In a known machine of the aforementioned kind the endless receiving and transporting unit extends about three drive or reversing rolls, which are arranged at the corners of a triangle so that a relatively flat ascending section is followed by a steeply descending section, which in turn is followed by a substantially horizontally extending section.
The counting bars are releasably connected to the carrier elements, which are preferably formed by roller chains, and the cutouts formed in the counting bars are constituted by blind bores. An automatic ejection of the elements from counting bars in which not all cutouts are filled with elements by ejector means is in this construction not possible, so that an operator is necessary, to observe, during the passage of the counting bars through the steeply descending section, whether all the cutouts in the bars are properly filled or not. In order to properly permit such a control by the operator, it is necessary that the operator may properly survey the counting bars which at any moment are located at the steeply descending section of the unit. Such a survey will be possible only if the steeply descending section is relatively long. This in turn will require a large overall height of the apparatus. In known machines of this kind the upper edge of the hopper from which the elements are filled into the counting bars is therefore located about two meters, of even higher, above the floor on which the apparatus is mounted. This, in turn, will preclude manual filling of the hopper, and requires additional lifting means to lift the elements for discharging the same into the hopper.
It is therefore evident that the overall cost of such an apparatus, as well as the necessary space for erecting the same, is quite considerable. In addition, the known machines of the aforementioned kind require, as mentioned before, an operator for checking the proper filling of the cavities or cutouts in the counting bars and, in addition, if the cavities in the counting bars are not properly filled, the apparatus has to be stopped, so that the respective counting bar can either be completely emptied or any empty cavities filled by the operator with elements. Such a stopping of the machines evidently precludes a fully automatic operation of the same. In addition, the output of the apparatus is evidently considerably reduced.
Furthermore, since in apparatus of this kind known in the art the angle of inclination of the various sections of the moving receiving and transporting unit cannot be changed, there arise quite often difficulties if the cutouts in the counting bars are, as usually desired, dimensioned for the reception of elements which, within limits, have different dimensions.
These difficulties reside in that, in the event smaller elements are filled into cavities of larger dimensions provided in the counting bars, empty spaces will remain in the filled cutout, into which additional elements may settle, projecting beyond the upper surfaces of the counting bars. To eliminate such elements a stripping brush or similar means is required. Such filling elements, which are stripped from the counting bars, glide then downwardly over the whole length of the relatively flat ascending section into the filling region of the unit, whereby these elements often break. If the surplus elements are not stripped properly, they move beneath the rotating stripping brush, to be either crushed by the same or to be thrown outwardly in the region of the steeply descending section.
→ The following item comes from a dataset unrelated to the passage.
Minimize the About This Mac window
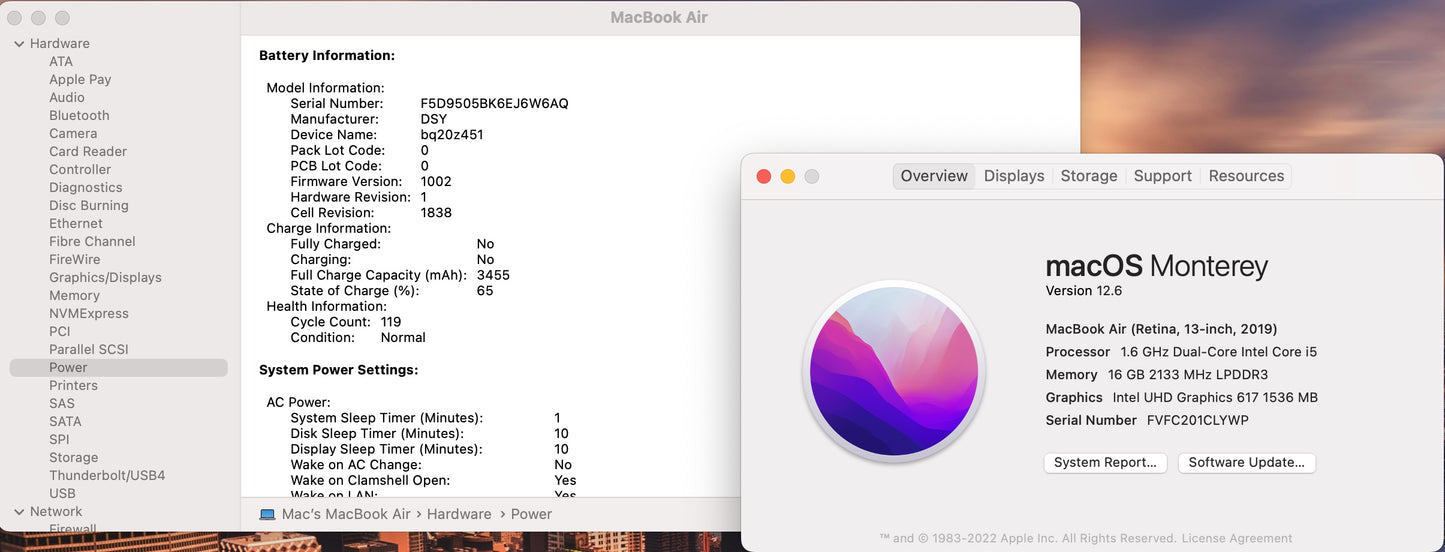Screen dimensions: 1445x552 787,177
Finally it happens quite often, especially during counting and filling of dragees, that dragees are present which are too thick or dragees to which particles of broken dragees cling. Such dragees may be wedged in the blind cavities of the counting bars, so that they may not fall by gravity out of the latter, to continuously move with the unit, thus causing faulty counting.
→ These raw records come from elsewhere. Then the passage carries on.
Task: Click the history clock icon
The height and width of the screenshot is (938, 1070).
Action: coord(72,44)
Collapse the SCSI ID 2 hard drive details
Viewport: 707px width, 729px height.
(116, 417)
It is an object of the present invention to provide a counting and filling apparatus of the aforementioned kind which is more compact than such apparatus known in the art and which can be manufactured at reasonable cost.
It is an additional object of the present invention to provide an apparatus of the aforementioned kind which can be operated in a fully automatic manner.
It is yet an object of the present invention to provide an apparatus of the aforementioned kind which can be easily adapted for use with elements of sligthly different dimensions and in which the danger of breaking these elements or wedging of the elements in the cutouts of the counting bars is substantially eliminated.
With these and other objects in view, which will become apparent as the description proceeds, the counting and filling apparatus according to the present invention for tablets, dragees and similar elements mainly comprises a plurality of elongated counting bars, each provided with a plurality of cutouts therethrough spaced from each other in the longitudinal direction of each bar, carrier elements carrying the bars substantially normal to the carrier elements closely adjacent and parallel to each other and forming with the bars an endless receiving and transporting unit, front and rear reversing means over which the endless unit is guided to form between the reversing means substantially planar upper and lower runs, means to move the unit in an endless path about the reversing means, means for filling the cutouts in the bars located in the upper run with the elements, scanning means downstream of the filling means for scanning the presence or absence of elements in each of the cutouts of each counting bar, and means downstream of the scanning means and controlled by the latter for ejecting all elements from the respective bar, if the scanning means scans the absence of an element from at least one cutout in the respective bar, or additional filling means downstream of the scanning means for filling the cutouts in the respective bar which have been sensed as being empty by the scanning means. The apparatus includes further boundary means directly below the counting bars travelling along the upper run for preventing elements in the cutouts to fall out of the latter, and this boundary means may be formed with openings therethrough if ejector means are provided for the passage of portions of the ejector means through these openings.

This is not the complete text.